Problem details: Below are the records; retype them exactly and omit each picture.
Start of Supplied material
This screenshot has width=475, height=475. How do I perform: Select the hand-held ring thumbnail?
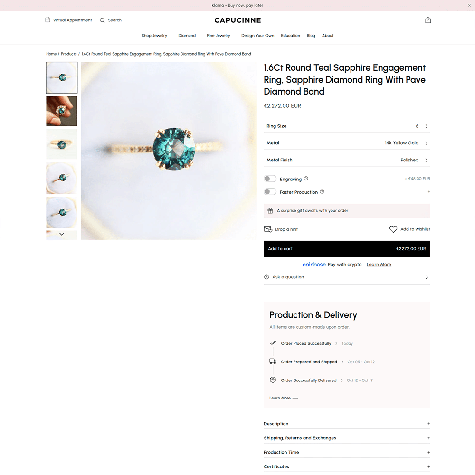tap(62, 111)
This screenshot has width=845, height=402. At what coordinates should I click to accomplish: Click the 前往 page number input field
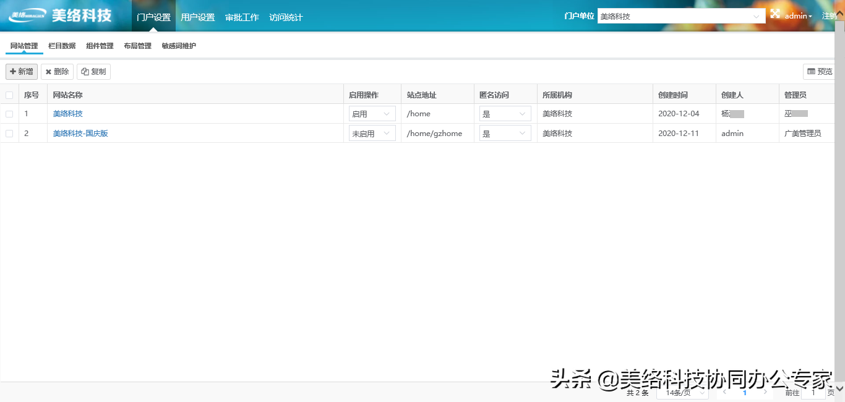(x=813, y=392)
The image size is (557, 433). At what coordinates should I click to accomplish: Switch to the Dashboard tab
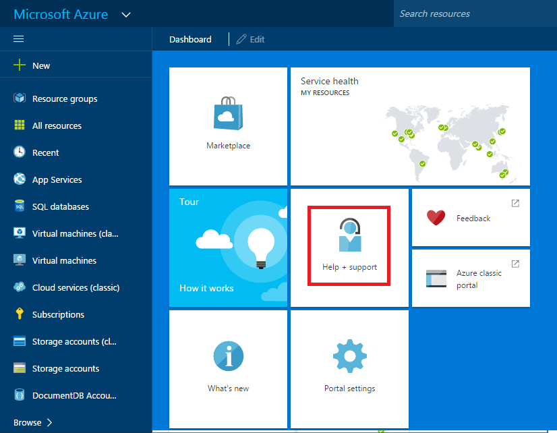click(190, 39)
End of Supplied material
Expected output:
This screenshot has width=475, height=475. How do I perform: Select the hand-held ring thumbnail?
tap(62, 111)
This screenshot has width=845, height=402. At what coordinates should I click to accomplish: Click the 前往 page number input field
(x=813, y=392)
The image size is (557, 433). At what coordinates should I click to accomplish: Switch to the Dashboard tab
click(190, 39)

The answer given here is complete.